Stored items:
*** Begin section ***
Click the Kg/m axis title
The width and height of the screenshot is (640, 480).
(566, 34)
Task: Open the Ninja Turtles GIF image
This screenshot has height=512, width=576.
*** End section ***
> [Your assignment] The answer is the line holding "Task: Open the Ninja Turtles GIF image" and all the lines after it through the end of the records, repeated exactly.

> [Exercise response]
Task: Open the Ninja Turtles GIF image
This screenshot has height=512, width=576.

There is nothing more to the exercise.